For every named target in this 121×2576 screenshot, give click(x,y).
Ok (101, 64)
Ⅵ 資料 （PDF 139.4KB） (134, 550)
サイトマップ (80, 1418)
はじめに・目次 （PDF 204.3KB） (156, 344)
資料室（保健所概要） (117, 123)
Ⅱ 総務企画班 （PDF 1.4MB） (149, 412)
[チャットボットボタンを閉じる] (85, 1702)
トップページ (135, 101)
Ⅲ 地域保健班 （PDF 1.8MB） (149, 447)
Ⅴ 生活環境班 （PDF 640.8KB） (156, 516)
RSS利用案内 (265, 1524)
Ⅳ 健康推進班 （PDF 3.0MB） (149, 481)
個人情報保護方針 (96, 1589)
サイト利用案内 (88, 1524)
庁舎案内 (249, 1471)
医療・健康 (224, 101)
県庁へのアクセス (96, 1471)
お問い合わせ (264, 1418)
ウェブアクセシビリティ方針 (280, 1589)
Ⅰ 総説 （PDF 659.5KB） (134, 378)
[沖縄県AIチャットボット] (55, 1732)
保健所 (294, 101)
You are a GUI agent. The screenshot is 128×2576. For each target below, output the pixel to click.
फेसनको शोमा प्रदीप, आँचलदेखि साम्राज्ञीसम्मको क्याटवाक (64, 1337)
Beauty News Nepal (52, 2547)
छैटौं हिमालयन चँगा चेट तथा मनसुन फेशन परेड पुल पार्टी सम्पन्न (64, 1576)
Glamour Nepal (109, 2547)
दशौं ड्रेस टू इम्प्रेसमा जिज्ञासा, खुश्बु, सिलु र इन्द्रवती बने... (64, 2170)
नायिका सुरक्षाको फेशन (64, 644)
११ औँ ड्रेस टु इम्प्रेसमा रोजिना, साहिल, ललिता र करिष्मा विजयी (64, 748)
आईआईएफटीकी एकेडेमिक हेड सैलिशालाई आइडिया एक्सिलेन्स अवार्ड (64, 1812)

• Task item
From the listing above, return the lines starting at the one with "サイトマップ (80, 1418)" and ending at the one with "サイト利用案内 (88, 1524)", both kept, exactly as they appear and nothing more.

• Task response
サイトマップ (80, 1418)
はじめに・目次 （PDF 204.3KB） (156, 344)
資料室（保健所概要） (117, 123)
Ⅱ 総務企画班 （PDF 1.4MB） (149, 412)
[チャットボットボタンを閉じる] (85, 1702)
トップページ (135, 101)
Ⅲ 地域保健班 （PDF 1.8MB） (149, 447)
Ⅴ 生活環境班 （PDF 640.8KB） (156, 516)
RSS利用案内 (265, 1524)
Ⅳ 健康推進班 （PDF 3.0MB） (149, 481)
個人情報保護方針 (96, 1589)
サイト利用案内 (88, 1524)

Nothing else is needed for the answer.